The PCOO is tasked as the lead implementing agency of the FOI Program. It established the FOI PMO as the main office to oversee and monitor the FOI Program implementation in the Executive Branch.

As an instrument of change, ICIC (https://www.informationcommissioners.org) aims to be a global forum that connects different countries worldwide to become responsible for protecting and promoting access to information. It builds the capacity of its members and raises more awareness to such advocacy of sharing information, which fuels more opportunities and fosters global progress. ICIC also encourages and supports dialogue and cooperation by becoming a forum that creates a more convenient way for other countries to connect and share their different knowledge and practices. This will also help improve the transparency and accountability of governments.

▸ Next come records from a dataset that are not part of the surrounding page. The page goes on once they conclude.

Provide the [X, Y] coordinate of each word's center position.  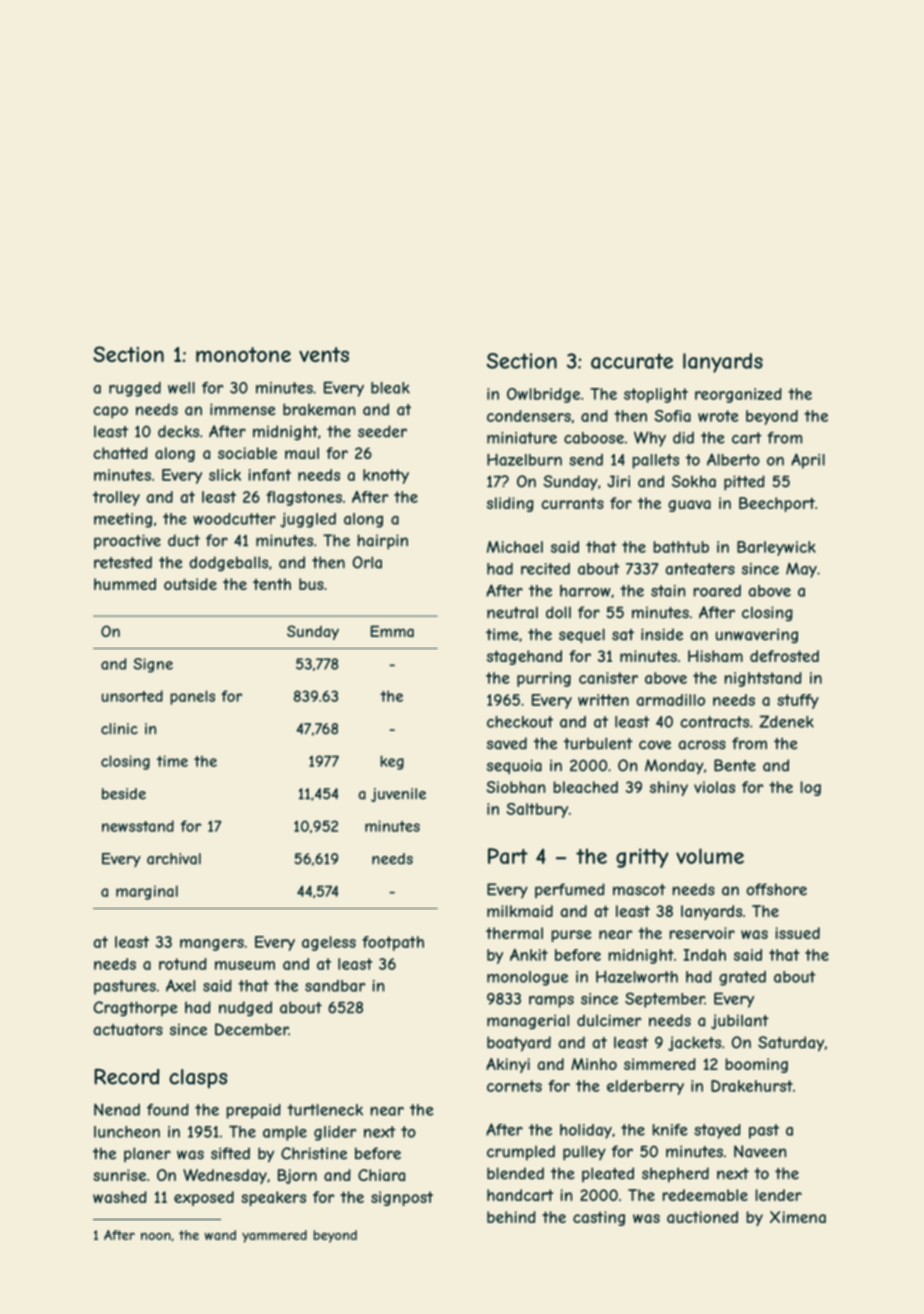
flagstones [304, 498]
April [808, 461]
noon [156, 1236]
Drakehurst [752, 1086]
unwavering [757, 636]
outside [190, 584]
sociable [247, 453]
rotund [183, 964]
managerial [528, 1022]
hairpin [382, 542]
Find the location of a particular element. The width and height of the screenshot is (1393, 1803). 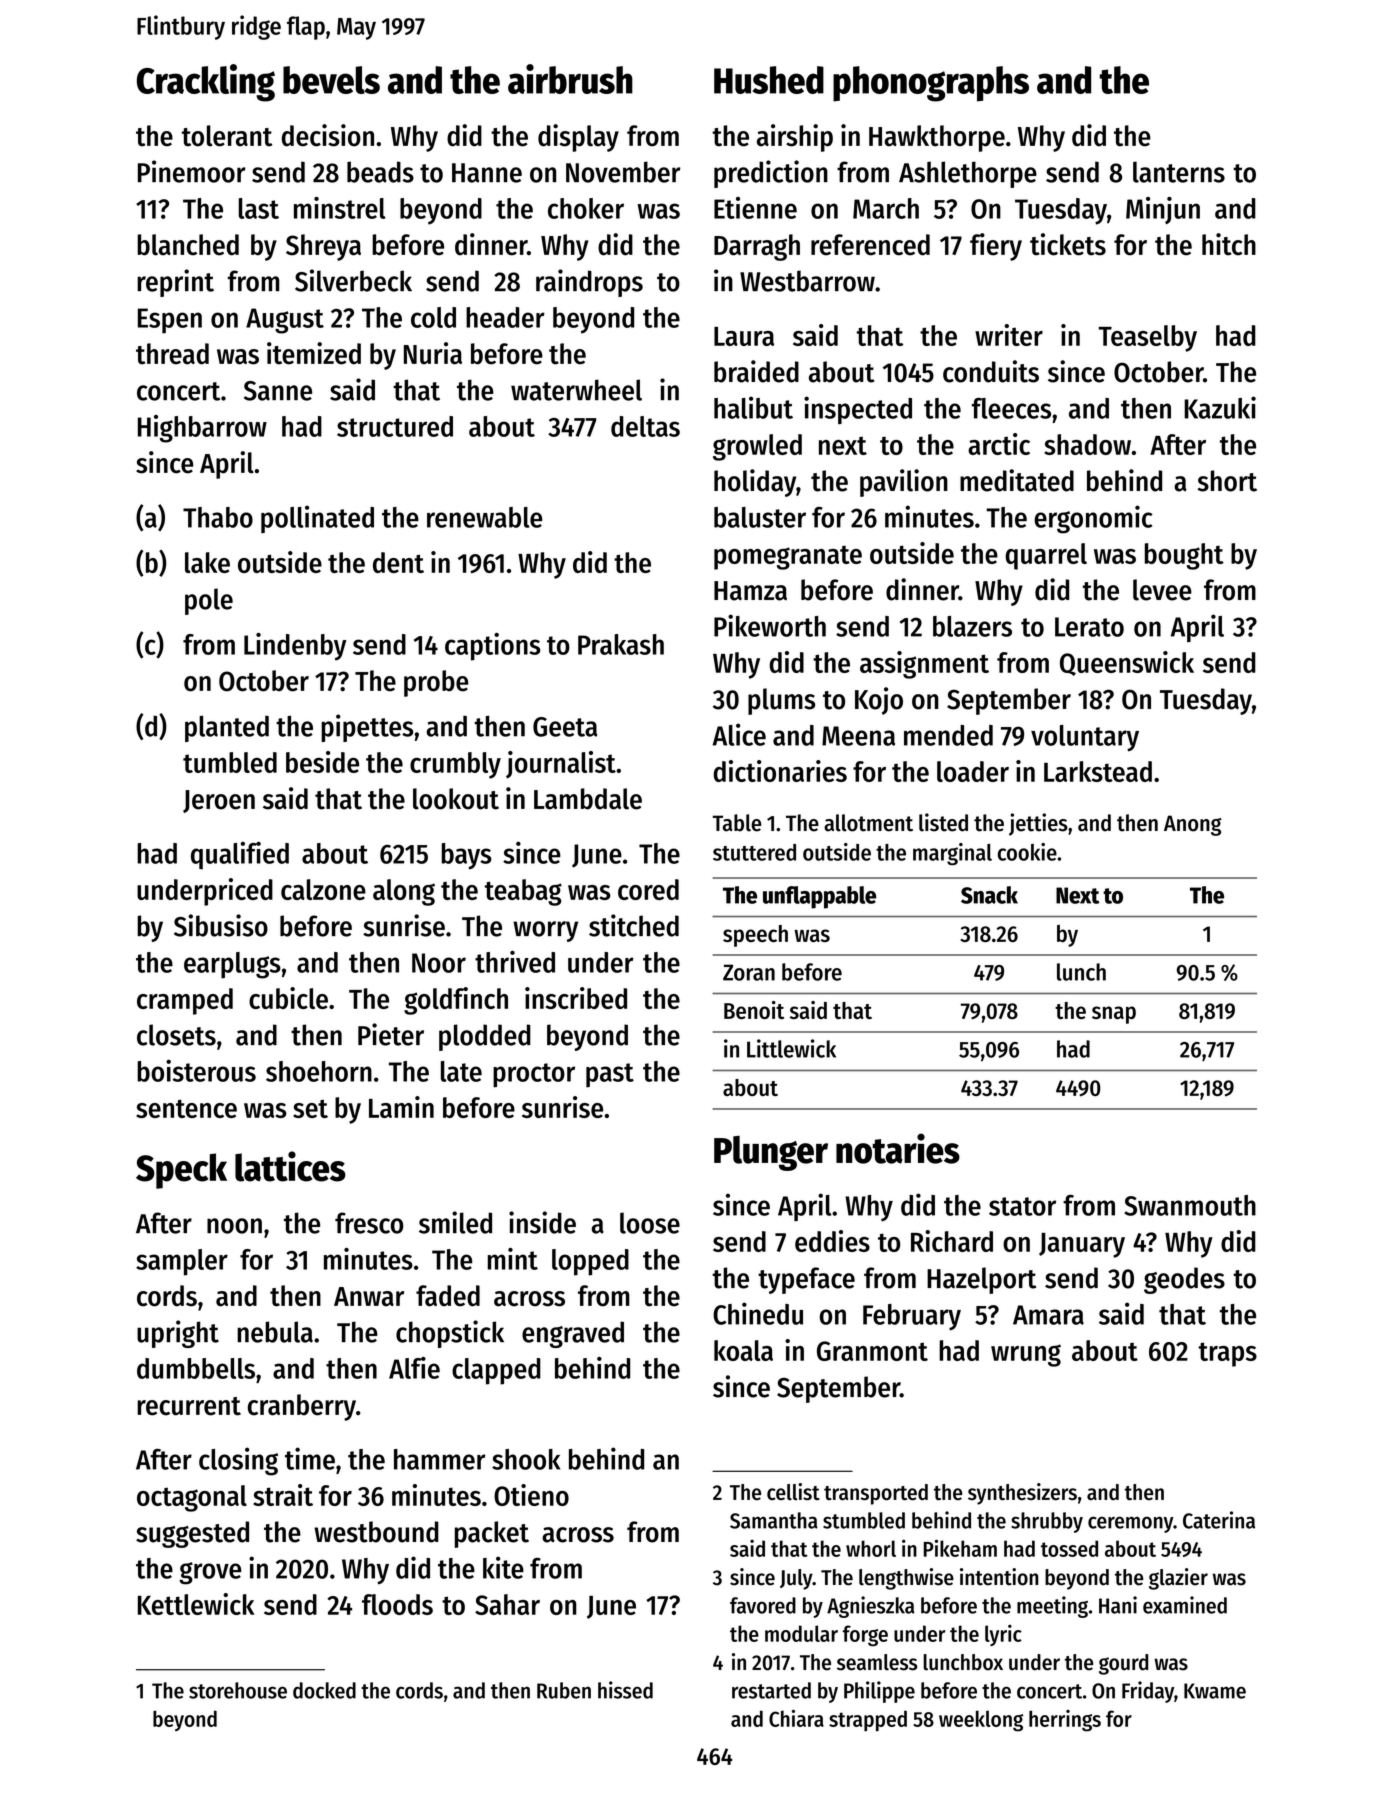

Pikeham is located at coordinates (960, 1548).
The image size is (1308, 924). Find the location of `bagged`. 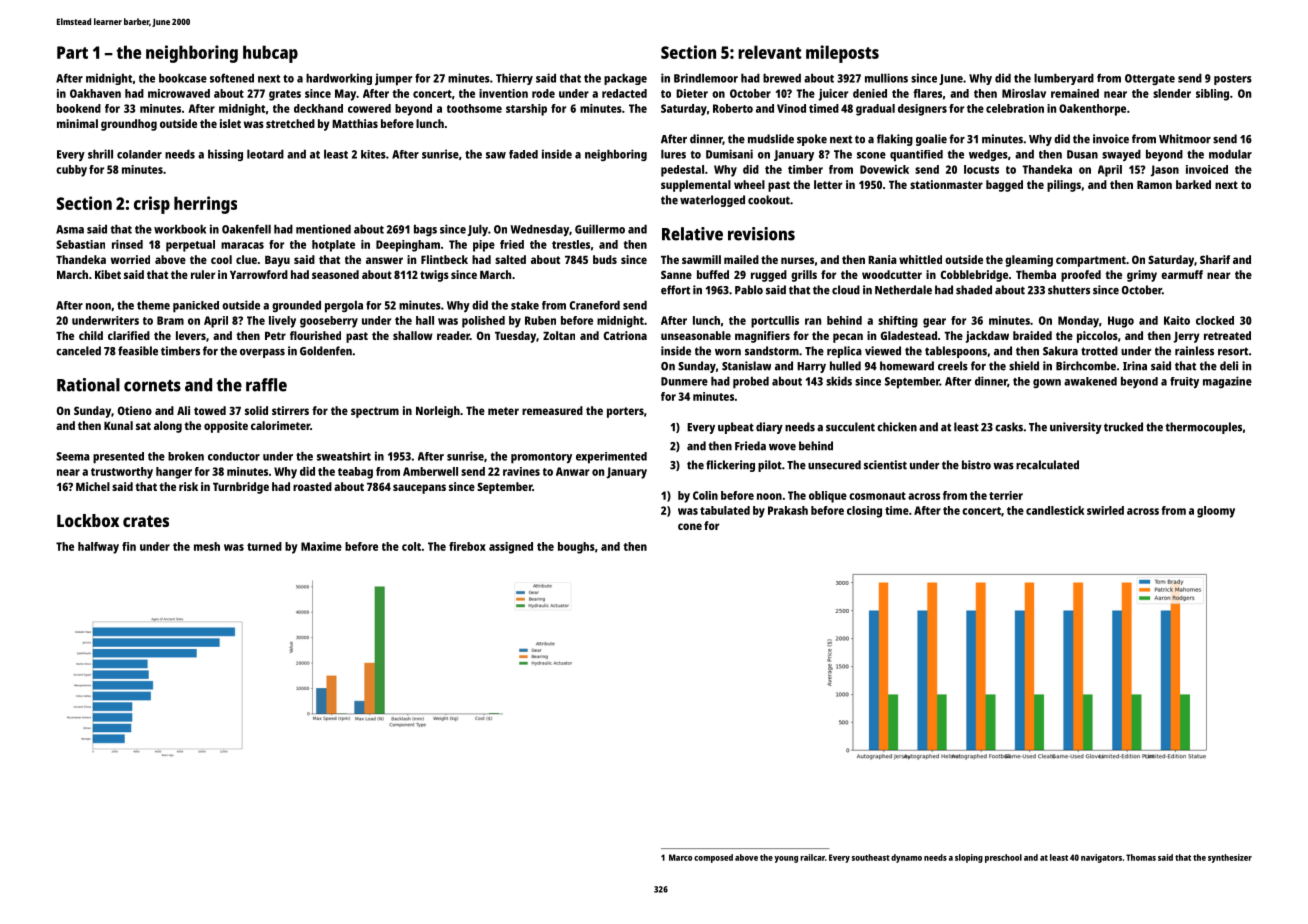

As global progress is becoming collective, ICIC provides a platform to unite voices from the international community to raise awareness on the impact and effects of access to public information. This great endeavor propels the development and adoption of specific international standards on accessing public information globally, including establishing independent information commissions.

Being internationally recognized is another step for the FOI advocacy to become more than just an Executive Order; another step for our country to be a transparent nation. FOI’s primary goal is for information to be available to the nation.